This project looks at new measures, models and mechanisms that could improve our ability to understand and shape our surrounding socio-economic system towards desirable outcomes.

Making decisions in a complex world is hard.

Whether you’re a butcher, a baker or a policy maker, your decisions are made within the context of a diverse and dynamic socio-economic system. It’s messy. It’s uncertain. And it’s full of other decision-makers whose choices and actions interact with yours.

This project looked at new measures, models and mechanisms that could improve our ability to understand and shape our surrounding socio-economic system towards desirable outcomes. Inspired by the Aristotelian notion of `practical wisdom’—a reasoned and true state of capacity to act with regard to human goods—we seek to explore possibilities for improving effective and cognitively efficient decision making in our complex world.

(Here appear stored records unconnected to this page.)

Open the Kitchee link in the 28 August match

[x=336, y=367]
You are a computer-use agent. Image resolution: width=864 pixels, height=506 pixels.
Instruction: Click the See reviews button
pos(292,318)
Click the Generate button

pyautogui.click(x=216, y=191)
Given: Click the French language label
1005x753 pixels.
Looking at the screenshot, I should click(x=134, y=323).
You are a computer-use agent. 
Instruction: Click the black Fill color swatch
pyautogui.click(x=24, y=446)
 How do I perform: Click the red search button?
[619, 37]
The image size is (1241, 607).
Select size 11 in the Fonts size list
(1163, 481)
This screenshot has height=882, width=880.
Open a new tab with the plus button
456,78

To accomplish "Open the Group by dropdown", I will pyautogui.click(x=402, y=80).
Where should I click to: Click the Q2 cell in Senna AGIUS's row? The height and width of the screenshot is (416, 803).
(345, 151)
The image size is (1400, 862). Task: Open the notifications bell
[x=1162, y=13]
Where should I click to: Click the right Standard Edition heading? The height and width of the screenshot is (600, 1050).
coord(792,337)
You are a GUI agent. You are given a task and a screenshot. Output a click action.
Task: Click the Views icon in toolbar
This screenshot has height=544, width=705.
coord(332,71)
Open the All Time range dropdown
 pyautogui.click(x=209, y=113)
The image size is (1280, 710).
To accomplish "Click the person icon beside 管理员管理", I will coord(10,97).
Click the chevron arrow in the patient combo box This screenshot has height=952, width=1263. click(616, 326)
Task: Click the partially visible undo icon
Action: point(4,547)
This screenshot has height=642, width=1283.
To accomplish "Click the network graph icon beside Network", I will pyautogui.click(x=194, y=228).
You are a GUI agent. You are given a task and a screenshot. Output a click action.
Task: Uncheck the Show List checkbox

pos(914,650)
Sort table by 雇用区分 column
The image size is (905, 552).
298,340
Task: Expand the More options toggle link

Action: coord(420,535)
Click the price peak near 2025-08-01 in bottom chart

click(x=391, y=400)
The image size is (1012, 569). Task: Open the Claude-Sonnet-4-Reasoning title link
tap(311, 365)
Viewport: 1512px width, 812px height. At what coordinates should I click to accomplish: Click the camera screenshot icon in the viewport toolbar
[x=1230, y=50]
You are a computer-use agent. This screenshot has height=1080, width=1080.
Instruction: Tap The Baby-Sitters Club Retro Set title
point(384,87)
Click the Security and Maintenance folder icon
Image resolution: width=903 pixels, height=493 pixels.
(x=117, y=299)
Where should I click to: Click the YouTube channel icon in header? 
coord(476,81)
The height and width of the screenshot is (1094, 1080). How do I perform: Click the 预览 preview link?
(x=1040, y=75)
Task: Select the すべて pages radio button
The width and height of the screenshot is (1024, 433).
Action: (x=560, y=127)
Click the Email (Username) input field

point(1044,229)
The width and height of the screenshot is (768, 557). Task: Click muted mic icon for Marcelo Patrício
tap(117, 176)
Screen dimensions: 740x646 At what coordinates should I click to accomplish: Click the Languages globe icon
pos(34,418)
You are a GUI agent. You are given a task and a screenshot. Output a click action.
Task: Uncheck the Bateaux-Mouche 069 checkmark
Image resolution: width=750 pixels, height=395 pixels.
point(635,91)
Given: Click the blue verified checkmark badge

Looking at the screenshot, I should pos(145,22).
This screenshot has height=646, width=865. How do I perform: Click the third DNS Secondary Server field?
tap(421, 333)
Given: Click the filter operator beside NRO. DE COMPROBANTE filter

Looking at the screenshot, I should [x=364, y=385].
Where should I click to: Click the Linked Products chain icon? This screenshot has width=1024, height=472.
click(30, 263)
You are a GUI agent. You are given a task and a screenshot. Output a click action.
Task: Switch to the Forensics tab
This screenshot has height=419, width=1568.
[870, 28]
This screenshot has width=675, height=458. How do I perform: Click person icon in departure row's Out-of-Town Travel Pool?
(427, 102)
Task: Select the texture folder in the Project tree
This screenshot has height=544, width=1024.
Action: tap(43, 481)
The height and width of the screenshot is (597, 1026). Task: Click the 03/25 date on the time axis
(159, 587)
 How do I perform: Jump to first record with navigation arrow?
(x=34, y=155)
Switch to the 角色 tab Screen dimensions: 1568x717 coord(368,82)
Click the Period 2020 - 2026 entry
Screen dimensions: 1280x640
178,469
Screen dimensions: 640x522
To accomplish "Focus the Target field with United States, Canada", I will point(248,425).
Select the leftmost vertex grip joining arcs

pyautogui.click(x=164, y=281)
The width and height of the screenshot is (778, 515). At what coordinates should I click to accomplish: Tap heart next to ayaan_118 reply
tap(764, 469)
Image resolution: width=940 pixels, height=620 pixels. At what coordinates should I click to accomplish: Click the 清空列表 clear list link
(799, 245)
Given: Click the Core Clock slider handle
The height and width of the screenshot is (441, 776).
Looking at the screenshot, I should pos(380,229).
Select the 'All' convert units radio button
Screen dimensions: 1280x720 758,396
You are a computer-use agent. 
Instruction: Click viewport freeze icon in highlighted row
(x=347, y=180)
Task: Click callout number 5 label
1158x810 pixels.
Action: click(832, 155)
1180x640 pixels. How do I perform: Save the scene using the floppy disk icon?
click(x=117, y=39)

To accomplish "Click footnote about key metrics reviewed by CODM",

Drawing on philosophy, economics and complex systems science, this project will advance interdisciplinary approaches to better understand:

  • human purposes and societal value
  • representation systems (e.g. languages, measures, models, stories) for more effective and efficient thinking and communication
  • coordination mechanisms and alternative modes of social organisation for better achieving human purposes

This project was led by Penny Mealy.

Related People

Diane Coyle 2018

Professor Diane Coyle

Bennett Professor of Public Policy and Co-Director of the Bennett Institute for Public Policy

Diane Coyle is the Bennett Professor of Public Policy at the University of Cambridge. She co-directs the Bennett Institute where she heads research under the themes of progress and productivity. Diane’s new...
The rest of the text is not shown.